On Monday, President Barack Obama signed into law a six-year extension of the Terrorism Risk Insurance Program after the House and Senate passed the bill by votes of 416-5 and 93-4, respectively.  As we previously reported, Congress’ failure to extend the program, under which the federal government is responsible for a substantial share of insured losses resulting from “certified” acts of terrorism, could have significant implications for property or casualty policyholders.  Many such policies include an endorsement, commonly designated as the “Conditional Exclusion of Terrorism Endorsement,” which conditions terrorism coverage upon the existence of the Federal Terrorism Insurance Program.  While the government’s extension of the program is a positive sign for policyholders, it may not necessarily mean a return to the status quo.   A question remains: Will insurance carriers that issued policies containing the Conditional Exclusion of Terrorism Endorsement argue that the exclusion has been triggered despite the Terrorism Risk Insurance Program’s revival?

           Three Things to Be Aware of

First, the standard form of the endorsement provides that it is triggered if the Terrorism Risk Insurance Program “has terminated.”  It remains to be seen whether insurers will argue that there is no coverage because the program terminated on December 31, 2014, despite the fact that the program is now in place again. 

Second, the endorsement is arguably triggered if the Terrorism Risk Insurance Program is revised in a way that decreases the federal government’s statutory percentage share in potential terrorism losses above the insurer’s “deductible.”  The new law gradually decreases the federal government’s “share” of insured losses from 85% to 80%, dropping one percent annually beginning on January 1, 2016.  Thus, insurers might take the position that the endorsement has been triggered by the change in the program.

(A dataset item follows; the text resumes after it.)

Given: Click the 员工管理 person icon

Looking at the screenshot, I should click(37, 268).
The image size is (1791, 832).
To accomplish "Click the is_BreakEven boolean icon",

Third, if insurers perceive the changes to the Terrorism Risk Insurance Program under the new law as requiring them to bear a larger share of insured losses, terrorism risk insurance coverage might become more expensive.  Just how much more expensive is unclear, though one can say with some confidence that it would have been significantly more expensive, and harder to find, had Congress not passed, and the President not signed, the law reauthorizing the program. 

          What to Do

Given these uncertainties, policyholders should, at a minimum, review their property and casualty policies to determine if they include the Conditional Exclusion of Terrorism Endorsement, or a similar endorsement or policy exclusion.  If so, policyholders should carefully review the language of that endorsement, or seek the assistance of experienced coverage counsel to do so, to determine if it is arguably triggered by Congress’ changes to the Terrorism Risk Insurance Program.  

Finally, policyholders should keep in mind that it is unlikely that an insurer would successfully argue that the temporary lapse of the Terrorism Risk Insurance Program, or any change to the program, relieves the insurer of providing terrorism risk coverage for the remaining term of policies that were in force when it lapsed.  All property and casualty insurers, with few exceptions, are required to participate in the Terrorism Risk Insurance Program and they all must make terrorism risk coverage available to their policyholders.  Given this, and the fact that most of the substantive changes to the program will not take effect until a year from now, policyholders should insist that their insurers continue to provide the terrorism risk coverage under the policies that were in force when the program lapsed.